Publishing a
Configuration Master overwrites existing policy information on the Web Security
appliances associated to that Configuration Master.
For information about
which settings you can configure using a Configuration Master, see
Determining the Correct Configuration Publishing Method.
All Publishing Jobs
If different features
are enabled on different Web Security appliances assigned to the same
Configuration Master, you must publish to each appliance separately, and verify
and enable features before each publish.
To identify
configuration mismatches encountered during publishing, see
Viewing Publish History
.
- Save a configuration file from each
target Web Security appliance before publishing, so that you can restore the
existing configuration in case of problems with the published configuration.
See the AsyncOS for Cisco Web Security Appliances User Guide for details.
- Any change that would cause a Web
proxy restart when committed on the Web Security appliance will also cause a
proxy restart when you publish it from the Security Management appliance. You
will receive a warning in these situations.
Web Proxy restarts temporarily interrupt web security services.

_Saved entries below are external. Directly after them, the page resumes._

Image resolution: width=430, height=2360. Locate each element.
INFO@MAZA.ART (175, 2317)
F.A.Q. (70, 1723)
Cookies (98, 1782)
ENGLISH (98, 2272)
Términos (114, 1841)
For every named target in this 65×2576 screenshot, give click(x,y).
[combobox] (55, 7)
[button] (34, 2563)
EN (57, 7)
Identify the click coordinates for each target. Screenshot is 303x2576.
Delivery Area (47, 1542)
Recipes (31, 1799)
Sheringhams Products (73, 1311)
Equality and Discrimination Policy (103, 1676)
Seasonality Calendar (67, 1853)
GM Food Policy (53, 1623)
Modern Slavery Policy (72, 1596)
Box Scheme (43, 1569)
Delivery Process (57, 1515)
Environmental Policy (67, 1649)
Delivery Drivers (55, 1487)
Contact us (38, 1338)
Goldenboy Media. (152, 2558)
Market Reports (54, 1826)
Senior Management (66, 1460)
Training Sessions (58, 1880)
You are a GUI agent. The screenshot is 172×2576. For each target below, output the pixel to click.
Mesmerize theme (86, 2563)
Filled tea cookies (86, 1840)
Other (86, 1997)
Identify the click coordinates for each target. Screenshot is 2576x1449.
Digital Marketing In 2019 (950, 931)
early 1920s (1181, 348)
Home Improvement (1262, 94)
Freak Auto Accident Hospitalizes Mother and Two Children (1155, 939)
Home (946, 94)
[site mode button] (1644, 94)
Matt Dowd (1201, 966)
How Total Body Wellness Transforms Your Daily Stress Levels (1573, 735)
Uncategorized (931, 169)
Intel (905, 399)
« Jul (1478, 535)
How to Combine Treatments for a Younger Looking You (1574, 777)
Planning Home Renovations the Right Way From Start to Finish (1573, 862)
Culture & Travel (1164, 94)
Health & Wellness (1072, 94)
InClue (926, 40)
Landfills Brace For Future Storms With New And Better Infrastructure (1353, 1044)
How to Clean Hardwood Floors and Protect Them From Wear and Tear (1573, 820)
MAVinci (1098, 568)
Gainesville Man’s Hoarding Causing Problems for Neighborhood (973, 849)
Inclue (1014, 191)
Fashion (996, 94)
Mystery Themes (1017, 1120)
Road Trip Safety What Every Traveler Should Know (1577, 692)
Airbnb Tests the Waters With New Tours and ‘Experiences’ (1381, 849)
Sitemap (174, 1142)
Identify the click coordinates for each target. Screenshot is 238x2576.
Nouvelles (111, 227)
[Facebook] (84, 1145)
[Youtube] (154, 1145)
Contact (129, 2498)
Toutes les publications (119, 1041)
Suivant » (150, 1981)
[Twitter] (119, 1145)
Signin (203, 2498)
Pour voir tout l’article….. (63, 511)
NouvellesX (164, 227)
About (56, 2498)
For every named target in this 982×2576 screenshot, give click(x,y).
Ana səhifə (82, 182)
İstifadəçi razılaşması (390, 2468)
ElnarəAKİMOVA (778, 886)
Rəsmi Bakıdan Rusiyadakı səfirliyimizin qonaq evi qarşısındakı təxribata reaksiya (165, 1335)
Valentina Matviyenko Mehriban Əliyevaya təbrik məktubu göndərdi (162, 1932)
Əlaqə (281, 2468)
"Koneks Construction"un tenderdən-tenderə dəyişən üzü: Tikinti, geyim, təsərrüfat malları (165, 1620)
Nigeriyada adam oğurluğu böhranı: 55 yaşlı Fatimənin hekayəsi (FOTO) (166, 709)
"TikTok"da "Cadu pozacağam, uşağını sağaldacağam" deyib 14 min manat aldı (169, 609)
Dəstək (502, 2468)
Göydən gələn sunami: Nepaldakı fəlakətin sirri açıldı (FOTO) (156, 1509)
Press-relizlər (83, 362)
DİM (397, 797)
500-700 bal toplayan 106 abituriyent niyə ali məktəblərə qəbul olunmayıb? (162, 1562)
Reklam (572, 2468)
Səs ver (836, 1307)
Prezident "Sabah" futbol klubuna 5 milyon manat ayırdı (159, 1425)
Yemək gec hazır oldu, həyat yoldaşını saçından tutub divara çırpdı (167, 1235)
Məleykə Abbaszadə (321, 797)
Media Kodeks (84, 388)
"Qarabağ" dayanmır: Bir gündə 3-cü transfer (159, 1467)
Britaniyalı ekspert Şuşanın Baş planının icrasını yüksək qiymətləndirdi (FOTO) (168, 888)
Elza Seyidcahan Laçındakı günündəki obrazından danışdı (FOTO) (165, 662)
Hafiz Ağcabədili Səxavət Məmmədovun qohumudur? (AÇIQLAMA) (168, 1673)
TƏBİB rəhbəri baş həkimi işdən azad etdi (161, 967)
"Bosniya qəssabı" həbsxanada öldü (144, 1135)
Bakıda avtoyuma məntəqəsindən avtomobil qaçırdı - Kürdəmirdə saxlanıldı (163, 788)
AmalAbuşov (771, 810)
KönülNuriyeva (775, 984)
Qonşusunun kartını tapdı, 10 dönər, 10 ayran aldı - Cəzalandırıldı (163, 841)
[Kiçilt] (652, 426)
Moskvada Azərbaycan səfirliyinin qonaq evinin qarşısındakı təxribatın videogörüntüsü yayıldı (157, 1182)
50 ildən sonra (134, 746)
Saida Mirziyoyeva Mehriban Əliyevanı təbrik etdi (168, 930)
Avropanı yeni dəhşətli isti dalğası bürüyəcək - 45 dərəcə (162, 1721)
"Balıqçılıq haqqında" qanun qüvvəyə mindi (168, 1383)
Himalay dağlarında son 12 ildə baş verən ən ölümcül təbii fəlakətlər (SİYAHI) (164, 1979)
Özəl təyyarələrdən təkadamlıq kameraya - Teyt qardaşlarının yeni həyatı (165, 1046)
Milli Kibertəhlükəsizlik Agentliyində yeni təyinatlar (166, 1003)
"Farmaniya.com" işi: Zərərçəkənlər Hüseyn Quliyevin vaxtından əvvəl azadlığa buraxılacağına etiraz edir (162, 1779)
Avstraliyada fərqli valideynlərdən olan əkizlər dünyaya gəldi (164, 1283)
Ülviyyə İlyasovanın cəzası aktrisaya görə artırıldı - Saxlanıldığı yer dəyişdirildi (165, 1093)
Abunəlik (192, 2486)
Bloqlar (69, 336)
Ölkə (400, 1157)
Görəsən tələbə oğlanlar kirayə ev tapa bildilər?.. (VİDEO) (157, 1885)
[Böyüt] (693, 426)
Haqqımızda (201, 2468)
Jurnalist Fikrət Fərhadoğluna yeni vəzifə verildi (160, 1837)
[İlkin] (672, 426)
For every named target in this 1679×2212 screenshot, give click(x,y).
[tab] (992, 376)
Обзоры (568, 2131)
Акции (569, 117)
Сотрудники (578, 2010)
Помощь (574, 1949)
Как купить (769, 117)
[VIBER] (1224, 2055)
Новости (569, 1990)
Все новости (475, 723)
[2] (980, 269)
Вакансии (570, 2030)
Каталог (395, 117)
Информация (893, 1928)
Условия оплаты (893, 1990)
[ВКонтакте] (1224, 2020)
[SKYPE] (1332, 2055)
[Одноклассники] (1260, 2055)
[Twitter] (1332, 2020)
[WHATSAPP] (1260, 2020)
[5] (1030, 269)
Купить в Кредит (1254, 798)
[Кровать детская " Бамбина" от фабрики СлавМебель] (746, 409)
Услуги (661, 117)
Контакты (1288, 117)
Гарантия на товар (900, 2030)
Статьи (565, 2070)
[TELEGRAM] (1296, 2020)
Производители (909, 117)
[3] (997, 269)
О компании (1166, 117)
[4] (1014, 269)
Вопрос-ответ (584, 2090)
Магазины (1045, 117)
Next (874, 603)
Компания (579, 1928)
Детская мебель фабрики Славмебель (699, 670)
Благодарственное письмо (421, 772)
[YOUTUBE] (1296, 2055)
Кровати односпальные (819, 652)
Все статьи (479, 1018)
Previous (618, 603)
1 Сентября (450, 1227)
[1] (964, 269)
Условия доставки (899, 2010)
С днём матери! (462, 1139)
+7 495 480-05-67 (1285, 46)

- When you publish any change to an
Identity/Identification Profile, all end-users must re-authenticate.
Special Situations
- If you have
reverted AsyncOS on the target Web Security appliance, you may need to
associate a different Configuration Master with that appliance.
- If you publish a
Configuration Master to a Web Security appliance that does not have a realm
configured with Transparent User Identification enabled, but you have selected
Transparent User Identification in an Identity /Identification Profile or SaaS
Policy:
- For
Identities/Identification Profiles, Transparent User Identification is disabled
and the Require Authentication option is selected instead.
- For SaaS
Policies, the Transparent User Identification option is disabled and the
default option (Always prompt SaaS users for proxy authentication) is selected
instead.
- When you publish
External DLP policies from a Security Management appliance to multiple Web
Security appliances that are not configured for RSA servers, the Security
Management appliance will send the following publish status warning:
“The Security Services display
settings configured for Configuration Master
<version> do not currently reflect the state of one or more Security
Services on Web Appliances associated with this publish request. The affected
appliances are: “<WSA Appliance
Names>”. This may indicate a misconfiguration of the Security Services
display settings for this particular Configuration Master. Go to the Web
Appliance Status page for each appliance provides a detailed view to
troubleshooting this issue. Do you want to continue publishing the
configuration now?”
If you decide to
continue to publish, the Web Security appliance that is not configured for the
RSA servers will receive the External DLP policies, but these policies will be
disabled.The Web Security appliance External DLP page will not show the
published policies if External DLP Server is not configured.
If the
Scheme in the Identity /Identification Profile in the Configuration Master Was:
|
Then the
Scheme in the Identity /Identification Profile on the Web Security Appliance
Becomes
|
Use
Kerberos
|
Use NTLMSSP
or Basic
|
Use
Kerberos or NTLMSSP
|
Use NTLMSSP
|
Use
Kerberos or NTLMSSP or Basic
|
Use NTLMSSP
or Basic
|
If you are an externally authenticated user, you can only view the list of all the Configuration Master that are assigned
to the Web Security appliance and publish the configuration that is currently initialized. If you want to publish a different
subset of the Configuration Master, contact your administrator.